Abandono de idosos em questão na contemporaneidade
Enviada em 16/01/2021
A Constituição Federal de 1988, documento jurídico mais importante do país, prevê em seu artigo 6 o direito a assistência aos desamparados, como inerante a todo cidadão brasileiro. Conquanto, tal prorrogativa não tem se reverbado com ênfase na prática, quando se observa o abandono de idosos no Brasil, dificultando esse modo, a universalização desse direito social tão importante. Diante dessa perspectiva, faz-se imperiosa a análise dos fatores que favorecem esse quadro.
Em primeira análise, deve-se ressaltar a ausência de medidas governamentais para combater o abandono de pessoas idosas na contemporaneidade. Nesse sentido, tal problema vem permeando entre a sociedade e culminando uma série de problemas, o exemplo a solidão e consequentemente a depressão. Essa conjuntura, segundo as ideias do filósofo contratualista John Locke, configura-se como uma violação do “contrato social”, já que o Estado não cumpre sua função de garantir que os cidadãos desfrutem de direitos indispensáveis, como a assistência aos desamparados e segurança, que infelizmente é evidente.
Ademais, é fundamental apontar a falta de empatia como impulsionadora do abandono em questão. Segundo dados do Disque 100 (serviços de denúncias do Ministério dos Direitos Humanos) cerca de 80% das denúncias são de abandono de vulneráveis. Diante de tal exposto, na grande maioria das vezes são deixados de lado por familiares que não querem dar o cuidado e carinho e proteção que merecem. Logo, é inadmissível que esse cenário continue a pendurar.

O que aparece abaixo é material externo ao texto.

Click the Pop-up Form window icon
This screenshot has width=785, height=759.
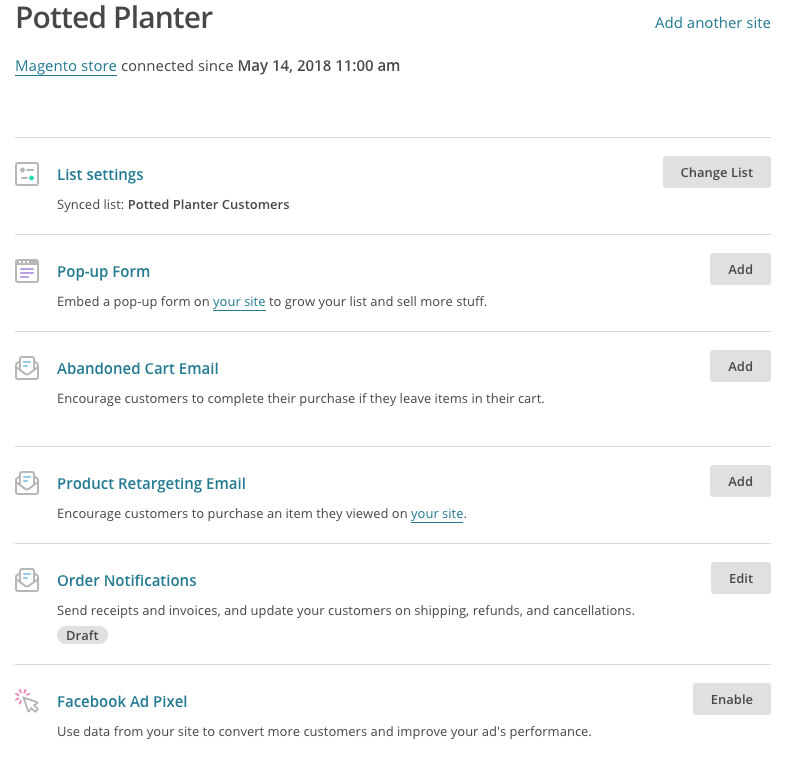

Depreende-se, portanto, a necessidade de combater esses obstáculos. Para isso, é imprescindível, que o Governo em pareceria com o Estado, promova ações de conscientização voltados para essas famílias, por meio de outdoor e campanhas nas redes sociais para combater o abandono. Tal projeto deve abranger todo território nacional, com a finalidade de minimizar tal situação.